Après une carrière
de plus de 35 ans dans le secteur du tourisme, Saïd Boukhelifa
vient de d'achever un livre consacré au tourisme algérien qui sortira bientôt. L'auteur,
actuellement conseillé au ministère du Tourisme, livre à Maghreb Emergent sa
vision sur la «reconstruction» de la destination Algérie. Il faudra du temps, de
la volonté et surtout des compétences, dit-il. La montée de l'offre en cours
dégonflera la bulle des prix trop chers en Algérie.
Pourriez-vous nous
dire ce qu'il convient de faire pour développer le tourisme algérien ?
C'est une question
de volonté politique réelle. Quand je dis réelle, il faudrait que les grands
responsables qui travaillent au sein de l'Etat soient convaincus. Il y a une
dizaine de secteurs qui sont concernés, les Transports, l'Intérieur et les
Collectivités locales, la
Culture, etc. Les responsables des communes et des wilayas
doivent être convaincus aussi de l'utilité du tourisme et de son impact sur les
plans économique et social. C'est ce qu'on appelle l'inter-sectorialité
et la transversalité.
La volonté
politique existe actuellement au niveau du schéma directeur de l'aménagement
touristique (SDAT), élaboré en 2008. C'était le couronnement de quatre assises
régionales où tous les concernés -hôteliers, voyagistes, les offices de
tourisme, les universitaires- ont fait des propositions qui ont servi à
l'élaboration d'une feuille de route pour le développement du tourisme. Auparavant,
pendant 30 ans, on a navigué à vue. Il n'y avait pas de politique touristique
pensée et structurée.
Aujourd'hui, le
SDAT est pour nous une sorte de Coran. On ne peut pas dire qu'il n'y a pas de
politique touristique. Elle existe mais on ne la voit pas sur le terrain parce
que beaucoup de hauts fonctionnaires ne sont pas convaincus. Et sans la
conviction, adossée à des compétences avérées, on ne pourra pas concrétiser le
SDAT 2030. La destination Algérie comme toutes les destinations ailleurs se
construit ou se reconstruit sur une durée minimum de 20 ans. Le temps de
construire les hôtels qu'il faut, de former le personnel et inculquer une
culture touristique qui a disparu chez nous.
Est-ce que vous
pensez qu'il y a un manque en compétences dans le tourisme algérien ?
L'une des
faiblesses de la destination Algérie est l'absence de personnes formées, compétentes
et possédant l'expérience nécessaire pour occuper les postes qui sont les leurs.

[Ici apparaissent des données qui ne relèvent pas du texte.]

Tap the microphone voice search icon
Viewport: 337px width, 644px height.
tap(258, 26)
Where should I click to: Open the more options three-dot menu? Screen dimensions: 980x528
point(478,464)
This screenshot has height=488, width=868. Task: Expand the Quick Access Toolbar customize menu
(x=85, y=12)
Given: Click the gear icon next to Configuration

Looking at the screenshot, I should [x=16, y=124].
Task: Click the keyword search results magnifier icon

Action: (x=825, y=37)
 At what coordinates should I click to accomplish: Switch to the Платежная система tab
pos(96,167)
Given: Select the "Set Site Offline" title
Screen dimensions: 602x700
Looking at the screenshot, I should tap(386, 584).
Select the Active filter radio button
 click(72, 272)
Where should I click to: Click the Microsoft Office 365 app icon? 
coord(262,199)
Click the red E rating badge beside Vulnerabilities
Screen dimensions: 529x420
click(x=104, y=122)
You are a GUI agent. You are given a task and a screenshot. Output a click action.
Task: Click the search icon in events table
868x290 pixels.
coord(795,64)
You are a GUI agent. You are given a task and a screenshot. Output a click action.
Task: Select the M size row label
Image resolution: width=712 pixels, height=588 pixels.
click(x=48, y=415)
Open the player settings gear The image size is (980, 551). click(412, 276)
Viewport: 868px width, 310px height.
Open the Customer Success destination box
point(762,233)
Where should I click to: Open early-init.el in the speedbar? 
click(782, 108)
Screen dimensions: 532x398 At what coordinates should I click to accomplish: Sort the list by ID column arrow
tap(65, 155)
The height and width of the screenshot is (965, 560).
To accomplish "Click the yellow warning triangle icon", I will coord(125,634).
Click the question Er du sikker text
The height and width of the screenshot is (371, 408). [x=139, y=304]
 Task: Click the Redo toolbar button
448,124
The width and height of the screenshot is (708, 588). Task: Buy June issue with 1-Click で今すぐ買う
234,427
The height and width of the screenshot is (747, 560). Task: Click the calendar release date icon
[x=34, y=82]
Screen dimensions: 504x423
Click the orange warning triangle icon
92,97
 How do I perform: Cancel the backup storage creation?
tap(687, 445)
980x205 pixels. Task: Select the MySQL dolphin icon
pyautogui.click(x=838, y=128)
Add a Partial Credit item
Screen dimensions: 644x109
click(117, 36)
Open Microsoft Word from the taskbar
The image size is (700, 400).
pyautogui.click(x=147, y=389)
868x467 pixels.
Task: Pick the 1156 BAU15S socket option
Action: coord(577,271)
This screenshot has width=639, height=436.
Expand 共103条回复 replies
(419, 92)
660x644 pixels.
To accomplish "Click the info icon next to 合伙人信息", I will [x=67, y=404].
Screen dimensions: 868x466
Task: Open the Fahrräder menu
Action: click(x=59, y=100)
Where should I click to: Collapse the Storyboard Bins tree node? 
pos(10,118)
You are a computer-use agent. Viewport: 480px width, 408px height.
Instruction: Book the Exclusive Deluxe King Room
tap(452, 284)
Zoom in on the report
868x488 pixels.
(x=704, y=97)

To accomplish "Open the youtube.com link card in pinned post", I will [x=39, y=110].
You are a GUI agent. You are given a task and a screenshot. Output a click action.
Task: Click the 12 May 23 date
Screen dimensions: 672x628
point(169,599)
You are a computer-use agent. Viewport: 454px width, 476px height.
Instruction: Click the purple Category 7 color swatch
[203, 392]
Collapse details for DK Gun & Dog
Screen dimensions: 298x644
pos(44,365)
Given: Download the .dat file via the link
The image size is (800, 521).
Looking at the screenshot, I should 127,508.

Je parle de tous les niveaux, du réceptionniste au manager en passant par les
maîtres d'hôtel, le directeur de restaurant, etc. C'est un travail de longue
haleine.
En Tunisie, un
hôtel trois étoiles doit avoir, au minimum, 16 employés diplômés. Une
gouvernante doit avoir un BTS (Brevet de technicien supérieur en tourisme) qu'on
obtient au bout de trois ans d'études après le Bac. La gouvernante doit savoir
les bienfaits du tourisme sur tous les plans. C'est au bout de la troisième
année qu'elle commence à étudier les techniques et les normes de l'hygiène. Chez
nous, en revanche, on exige juste que le directeur soit diplômé de l'Ecole
supérieure du tourisme, pour les hôtels de trois à 5 étoiles. Un directeur ne
peut rien faire si autour de lui il n'y a pas de personnel formé.
Donc, les écoles
de tourisme en Algérie n'ont pas formé suffisamment de cadres ?
L'Ecole supérieure
de tourisme (EST) d'El Aurassi a formé, depuis son
ouverture en 1976, près de 1200 cadres (licenciés en gestion hôtelière). Les
écoles de Tizi Ouzou et de
Boussaâda ont formé quelque 6000 cadres. On a donc formé en tout environ 10 000
ressources entre cadres, agents d'exécution, techniciens et agents de maîtrise.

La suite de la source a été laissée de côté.